TO BE DONE: Convert the part of the listing that opens with its first line and closes with the line containing "point(637,133)" into a two-column CSV headed instruction and action. Give one row for each instruction with its action, each in a single quoted field, and replace line breaks with spaces.

DATA FOR THIS TASK:

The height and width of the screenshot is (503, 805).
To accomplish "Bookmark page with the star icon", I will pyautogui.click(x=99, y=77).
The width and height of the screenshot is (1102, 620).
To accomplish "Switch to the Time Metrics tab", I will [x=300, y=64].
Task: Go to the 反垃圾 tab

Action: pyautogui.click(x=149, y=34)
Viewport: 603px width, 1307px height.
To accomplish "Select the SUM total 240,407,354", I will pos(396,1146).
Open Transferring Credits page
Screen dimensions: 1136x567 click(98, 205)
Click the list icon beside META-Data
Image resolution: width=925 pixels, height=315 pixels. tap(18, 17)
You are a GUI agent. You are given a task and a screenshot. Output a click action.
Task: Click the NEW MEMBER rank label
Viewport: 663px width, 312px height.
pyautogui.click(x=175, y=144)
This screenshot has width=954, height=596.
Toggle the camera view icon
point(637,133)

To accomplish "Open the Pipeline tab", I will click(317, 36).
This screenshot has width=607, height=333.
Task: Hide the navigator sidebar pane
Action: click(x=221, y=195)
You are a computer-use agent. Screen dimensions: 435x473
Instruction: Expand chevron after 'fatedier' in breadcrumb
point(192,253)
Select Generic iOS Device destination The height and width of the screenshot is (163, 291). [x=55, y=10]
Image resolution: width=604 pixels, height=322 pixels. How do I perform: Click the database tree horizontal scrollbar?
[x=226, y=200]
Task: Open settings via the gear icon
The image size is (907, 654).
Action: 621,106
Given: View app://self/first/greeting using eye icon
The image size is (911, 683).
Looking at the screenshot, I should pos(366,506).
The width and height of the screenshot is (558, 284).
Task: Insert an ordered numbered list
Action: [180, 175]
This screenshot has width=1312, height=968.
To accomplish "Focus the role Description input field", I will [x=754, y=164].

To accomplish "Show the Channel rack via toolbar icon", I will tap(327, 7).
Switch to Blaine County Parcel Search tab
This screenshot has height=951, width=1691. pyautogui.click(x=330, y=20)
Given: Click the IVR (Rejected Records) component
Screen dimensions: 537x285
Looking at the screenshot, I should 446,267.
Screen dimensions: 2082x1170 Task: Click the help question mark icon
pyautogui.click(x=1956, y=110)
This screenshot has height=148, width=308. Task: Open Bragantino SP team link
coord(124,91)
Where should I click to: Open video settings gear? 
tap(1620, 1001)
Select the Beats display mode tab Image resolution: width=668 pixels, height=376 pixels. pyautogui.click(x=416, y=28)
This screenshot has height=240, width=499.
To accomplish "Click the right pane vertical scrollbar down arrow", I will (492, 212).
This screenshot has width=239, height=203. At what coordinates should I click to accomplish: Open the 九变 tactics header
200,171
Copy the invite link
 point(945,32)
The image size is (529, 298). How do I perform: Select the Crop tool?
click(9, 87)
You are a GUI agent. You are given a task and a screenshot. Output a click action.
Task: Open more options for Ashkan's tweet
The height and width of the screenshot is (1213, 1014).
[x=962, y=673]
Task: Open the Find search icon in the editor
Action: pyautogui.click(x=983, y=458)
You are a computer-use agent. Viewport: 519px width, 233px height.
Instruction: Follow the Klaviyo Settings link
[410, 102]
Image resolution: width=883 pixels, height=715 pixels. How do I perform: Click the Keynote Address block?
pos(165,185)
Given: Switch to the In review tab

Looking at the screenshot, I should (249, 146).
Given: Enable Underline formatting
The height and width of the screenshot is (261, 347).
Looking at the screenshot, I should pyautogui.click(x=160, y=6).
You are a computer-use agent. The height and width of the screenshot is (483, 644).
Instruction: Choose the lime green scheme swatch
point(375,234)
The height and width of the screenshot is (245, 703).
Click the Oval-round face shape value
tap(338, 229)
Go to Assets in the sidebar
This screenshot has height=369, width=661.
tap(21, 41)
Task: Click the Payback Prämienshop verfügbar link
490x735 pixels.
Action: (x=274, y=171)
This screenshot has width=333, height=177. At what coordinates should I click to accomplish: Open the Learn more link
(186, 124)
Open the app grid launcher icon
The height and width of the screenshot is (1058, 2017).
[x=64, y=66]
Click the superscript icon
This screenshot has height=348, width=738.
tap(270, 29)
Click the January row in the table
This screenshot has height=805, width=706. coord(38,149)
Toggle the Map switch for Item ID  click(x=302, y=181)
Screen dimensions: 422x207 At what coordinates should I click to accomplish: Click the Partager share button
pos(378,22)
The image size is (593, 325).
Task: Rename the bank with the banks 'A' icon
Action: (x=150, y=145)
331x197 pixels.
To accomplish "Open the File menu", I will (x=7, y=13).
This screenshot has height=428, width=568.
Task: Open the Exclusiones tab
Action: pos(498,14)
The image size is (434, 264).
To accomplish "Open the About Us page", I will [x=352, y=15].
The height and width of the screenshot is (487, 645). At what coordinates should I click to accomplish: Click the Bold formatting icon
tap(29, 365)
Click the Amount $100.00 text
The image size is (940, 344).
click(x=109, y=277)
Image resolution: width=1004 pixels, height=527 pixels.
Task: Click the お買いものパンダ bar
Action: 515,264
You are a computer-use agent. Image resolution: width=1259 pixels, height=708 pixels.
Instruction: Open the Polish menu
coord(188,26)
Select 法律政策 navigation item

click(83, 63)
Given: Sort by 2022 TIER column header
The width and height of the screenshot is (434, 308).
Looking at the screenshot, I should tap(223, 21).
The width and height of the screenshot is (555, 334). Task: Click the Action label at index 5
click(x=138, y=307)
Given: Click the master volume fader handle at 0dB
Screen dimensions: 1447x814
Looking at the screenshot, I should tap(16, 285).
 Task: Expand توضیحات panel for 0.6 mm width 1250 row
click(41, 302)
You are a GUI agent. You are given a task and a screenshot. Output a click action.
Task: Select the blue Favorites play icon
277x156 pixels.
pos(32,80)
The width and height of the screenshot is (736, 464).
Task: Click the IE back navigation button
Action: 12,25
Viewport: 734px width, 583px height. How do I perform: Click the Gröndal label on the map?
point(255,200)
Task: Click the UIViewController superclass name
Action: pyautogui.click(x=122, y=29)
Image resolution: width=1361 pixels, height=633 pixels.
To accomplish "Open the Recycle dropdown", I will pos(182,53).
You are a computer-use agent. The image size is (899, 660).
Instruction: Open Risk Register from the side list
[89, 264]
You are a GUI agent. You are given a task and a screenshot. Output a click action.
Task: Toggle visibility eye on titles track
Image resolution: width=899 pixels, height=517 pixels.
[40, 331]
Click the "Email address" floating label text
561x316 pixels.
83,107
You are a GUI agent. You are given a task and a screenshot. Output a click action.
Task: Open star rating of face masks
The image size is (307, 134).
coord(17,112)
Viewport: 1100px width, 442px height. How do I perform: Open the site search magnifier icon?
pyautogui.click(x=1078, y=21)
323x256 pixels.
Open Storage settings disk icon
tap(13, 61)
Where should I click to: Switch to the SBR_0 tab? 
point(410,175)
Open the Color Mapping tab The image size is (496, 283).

THE COMPLETED TASK:
instruction,action
"The height and width of the screenshot is (503, 805). To accomplish ""Bookmark page with the star icon"",","I will pyautogui.click(x=99, y=77)."
"The width and height of the screenshot is (1102, 620). To accomplish ""Switch to the Time Metrics tab"",","I will [x=300, y=64]."
"Task: Go to the 反垃圾 tab","Action: pyautogui.click(x=149, y=34)"
"Viewport: 603px width, 1307px height. To accomplish ""Select the SUM total 240,407,354"",","I will pos(396,1146)."
"Open Transferring Credits page","Screen dimensions: 1136x567 click(98, 205)"
"Click the list icon beside META-Data","Image resolution: width=925 pixels, height=315 pixels. tap(18, 17)"
"You are a GUI agent. You are given a task and a screenshot. Output a click action. Task: Click the NEW MEMBER rank label Viewport: 663px width, 312px height.","pyautogui.click(x=175, y=144)"
"This screenshot has width=954, height=596. Toggle the camera view icon","point(637,133)"